Exercise:
Look through the data below and say how many of its lines contain "computer", adding nothing else.

————

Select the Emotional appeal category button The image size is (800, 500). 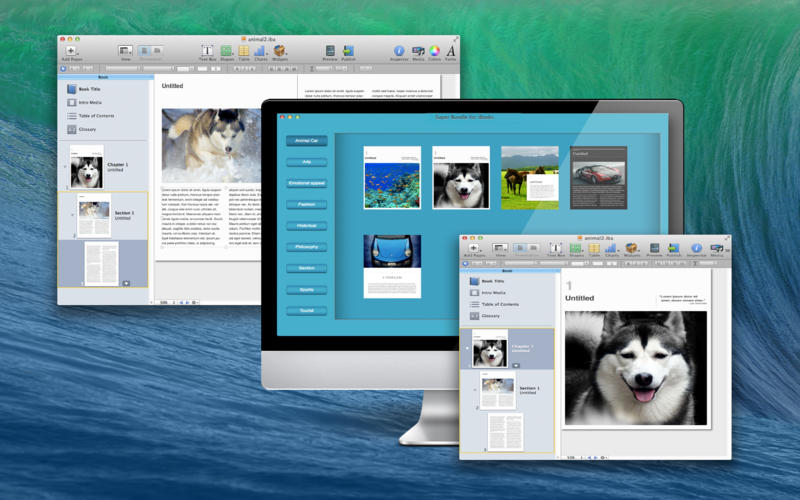tap(306, 184)
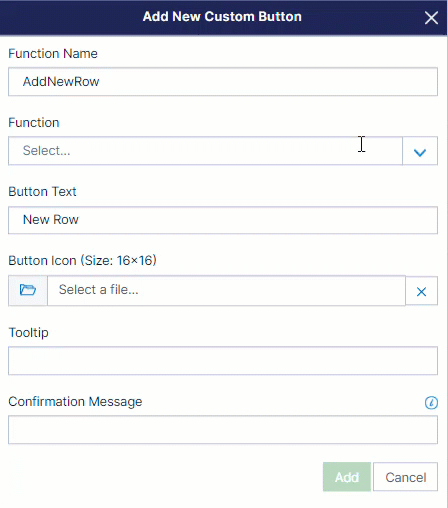Click the Cancel button
The height and width of the screenshot is (508, 448).
pos(405,477)
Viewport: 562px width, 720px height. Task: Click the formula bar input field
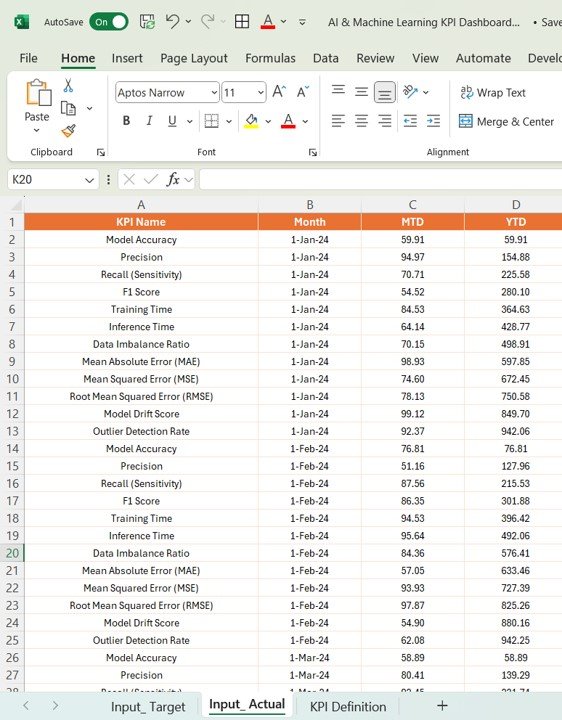click(x=381, y=179)
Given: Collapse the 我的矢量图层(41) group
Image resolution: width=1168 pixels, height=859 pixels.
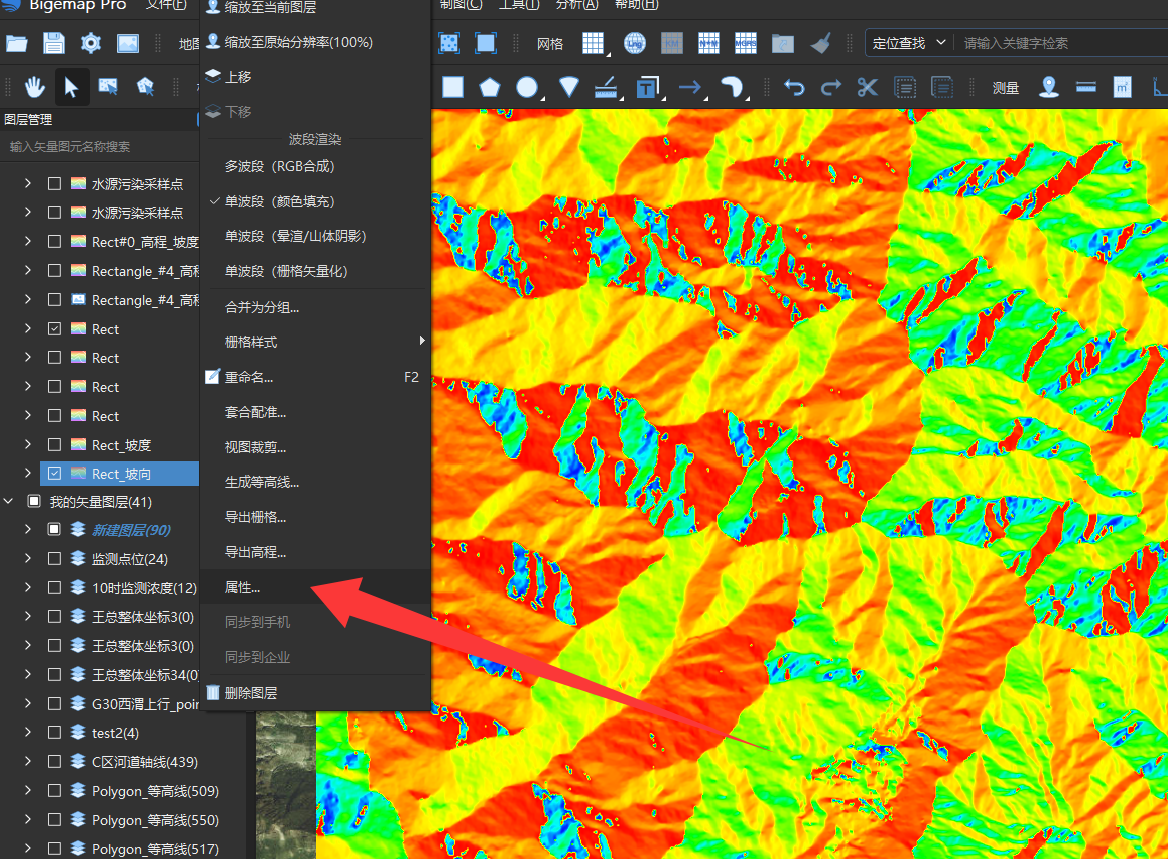Looking at the screenshot, I should [9, 501].
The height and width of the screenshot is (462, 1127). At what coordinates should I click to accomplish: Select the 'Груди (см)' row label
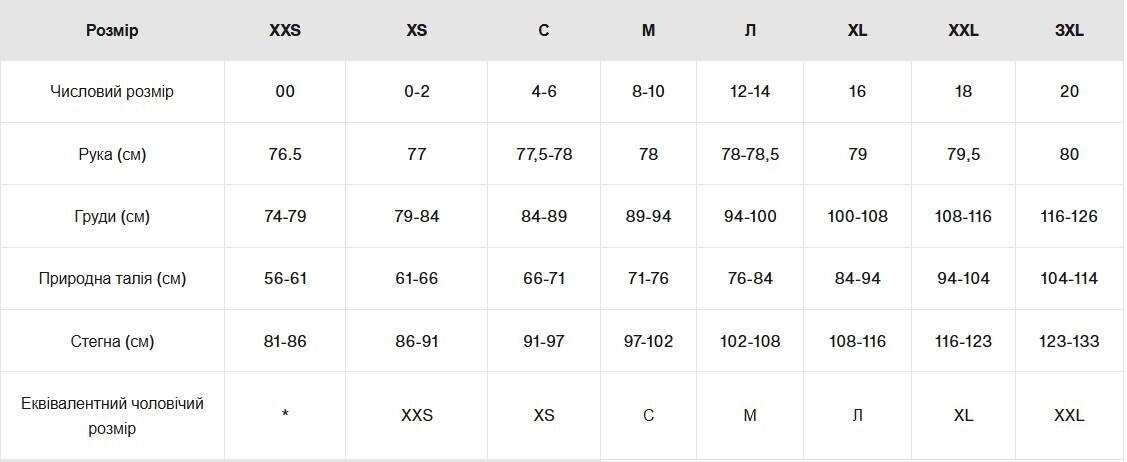point(112,216)
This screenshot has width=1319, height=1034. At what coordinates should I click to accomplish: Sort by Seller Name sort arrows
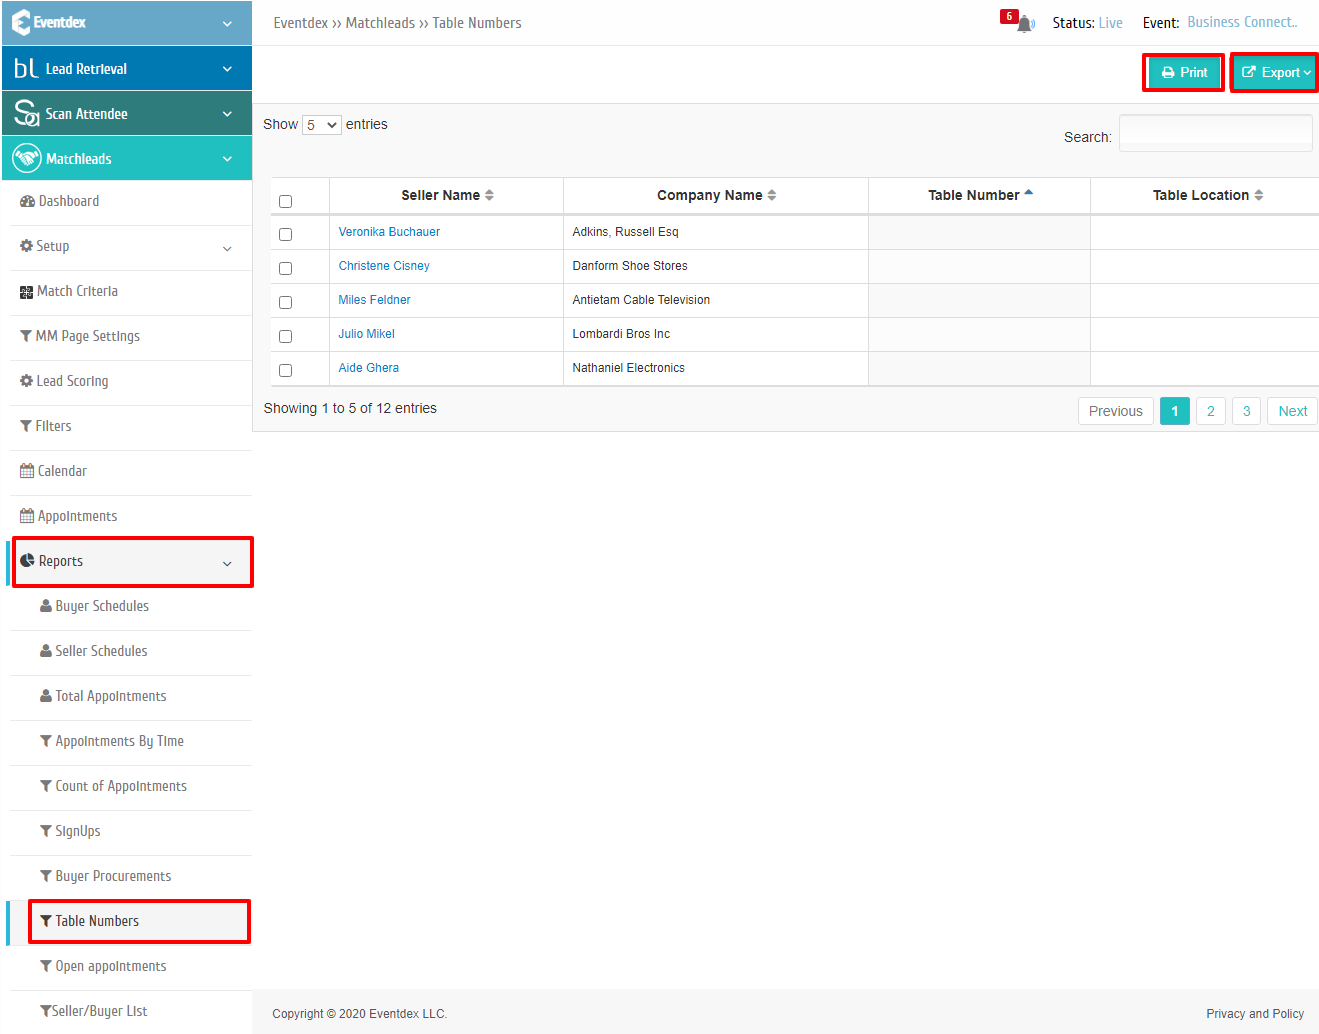point(489,195)
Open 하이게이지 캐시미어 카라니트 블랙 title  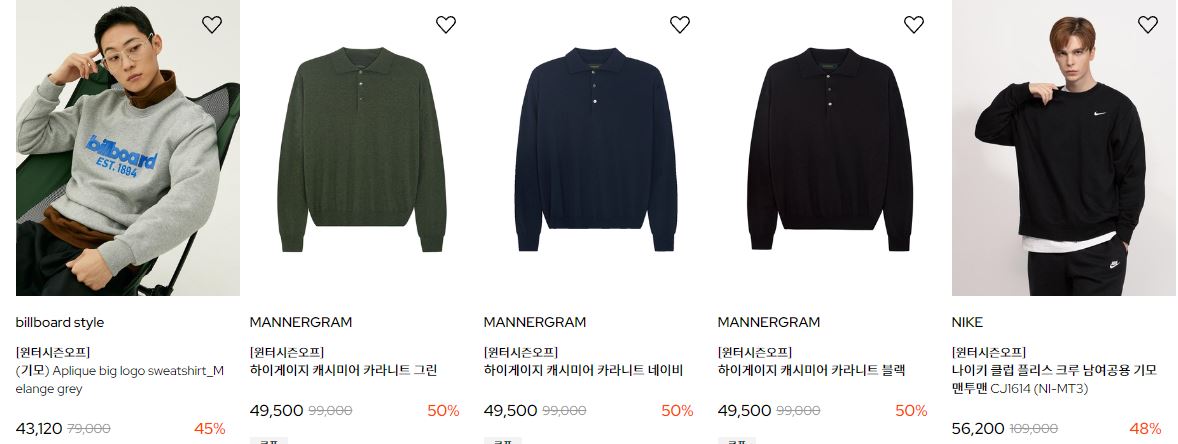811,370
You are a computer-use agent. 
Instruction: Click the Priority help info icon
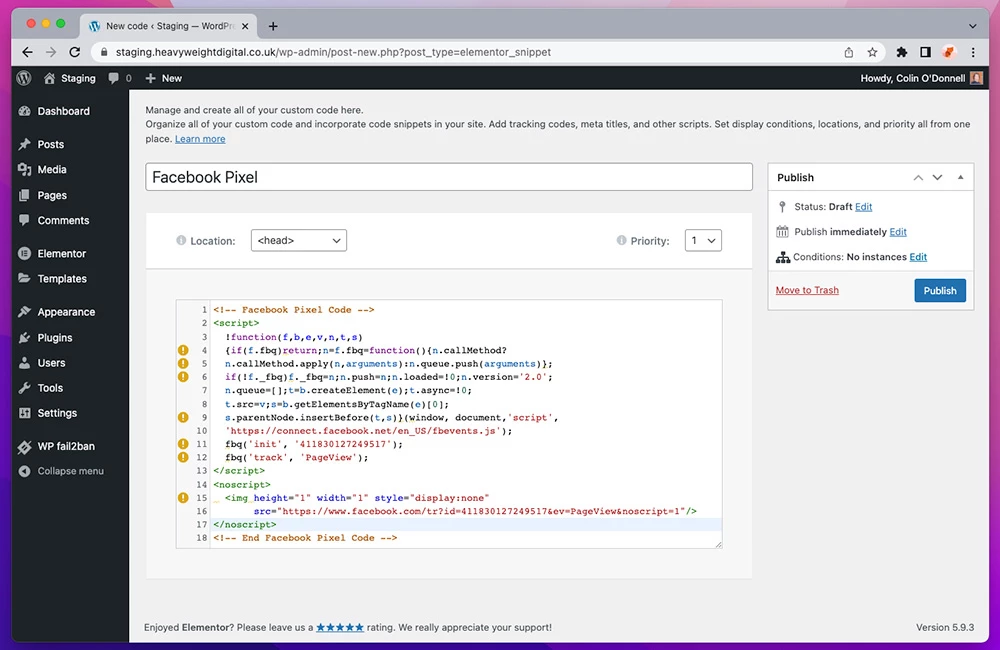pos(621,241)
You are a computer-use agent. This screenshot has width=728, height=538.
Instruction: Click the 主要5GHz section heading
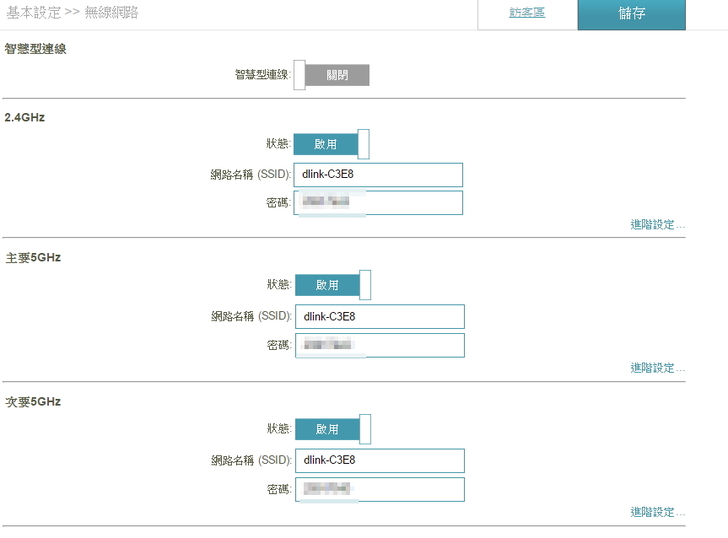(33, 258)
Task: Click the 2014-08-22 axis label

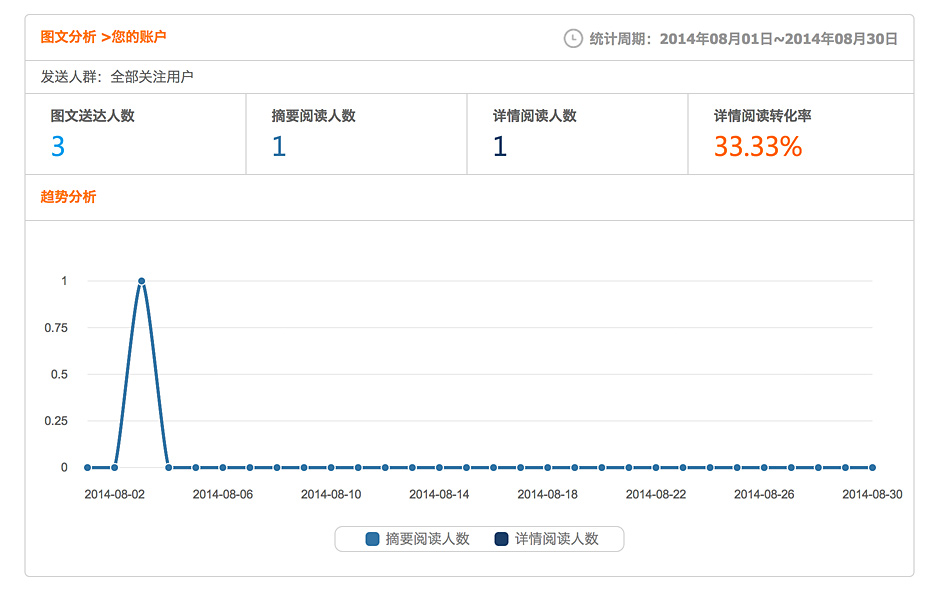Action: click(x=656, y=494)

————

Final answer:
2